In the entries, find all lines that hold the word "pixels" and copy them.
^^^^^^^^
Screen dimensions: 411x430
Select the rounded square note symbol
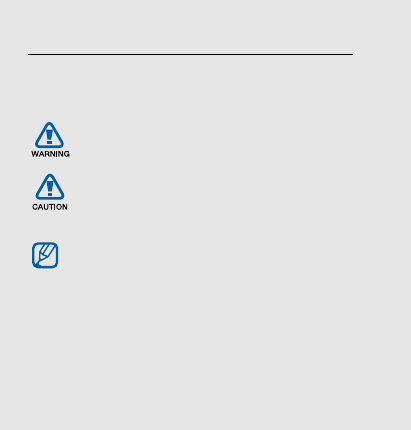point(45,255)
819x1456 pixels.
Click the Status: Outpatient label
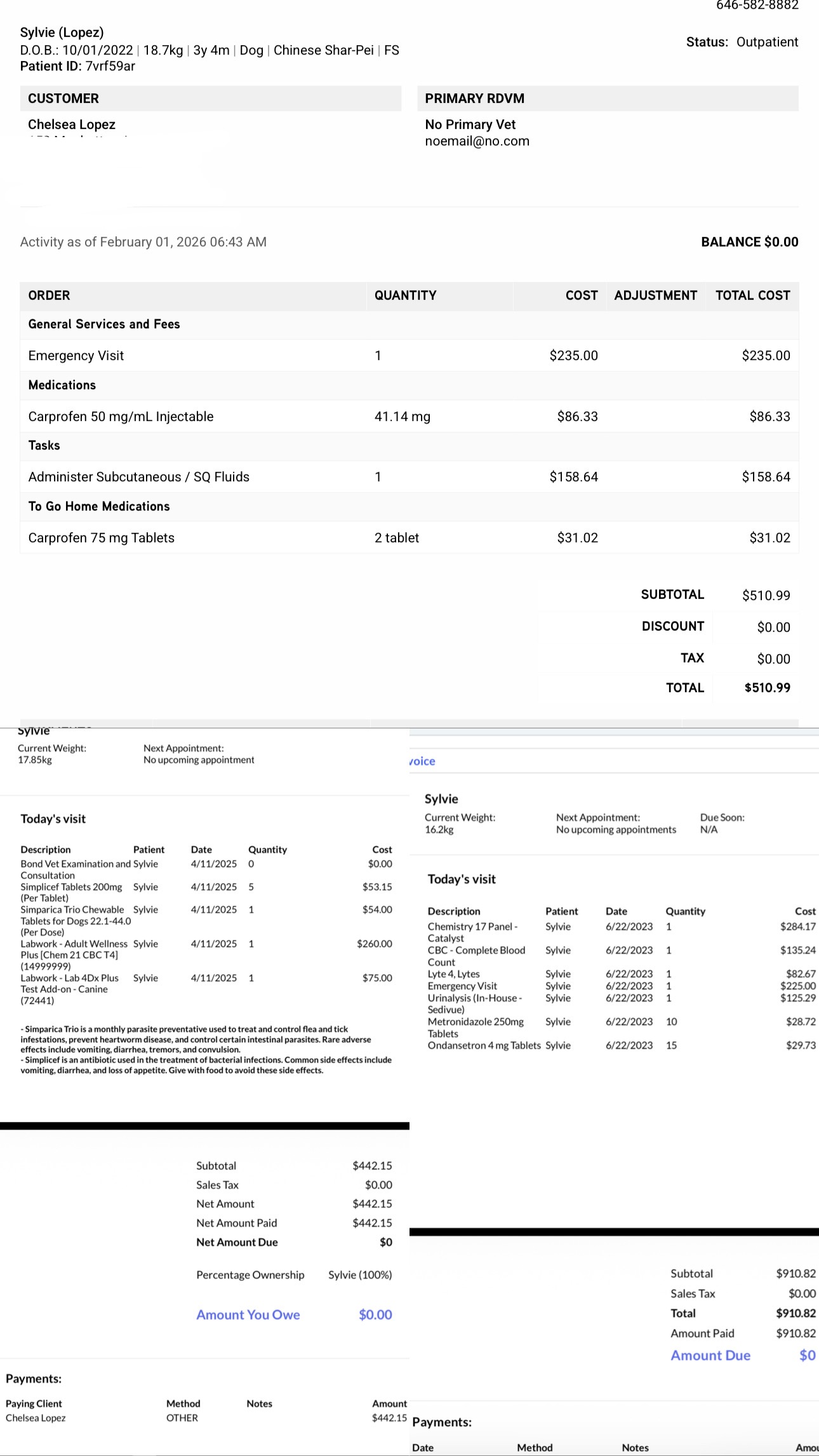tap(742, 42)
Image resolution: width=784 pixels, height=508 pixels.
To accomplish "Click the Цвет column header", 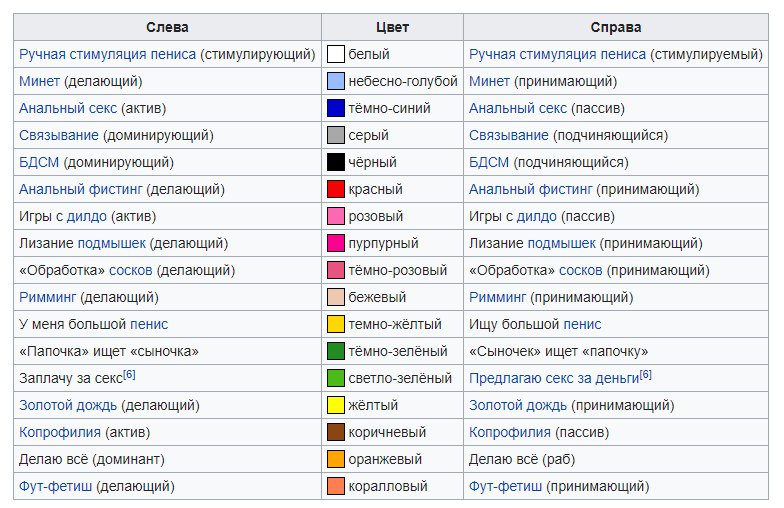I will click(x=392, y=27).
^^^^^^^^
* _Task response_
819x1456 pixels.
Image resolution: width=784 pixels, height=508 pixels.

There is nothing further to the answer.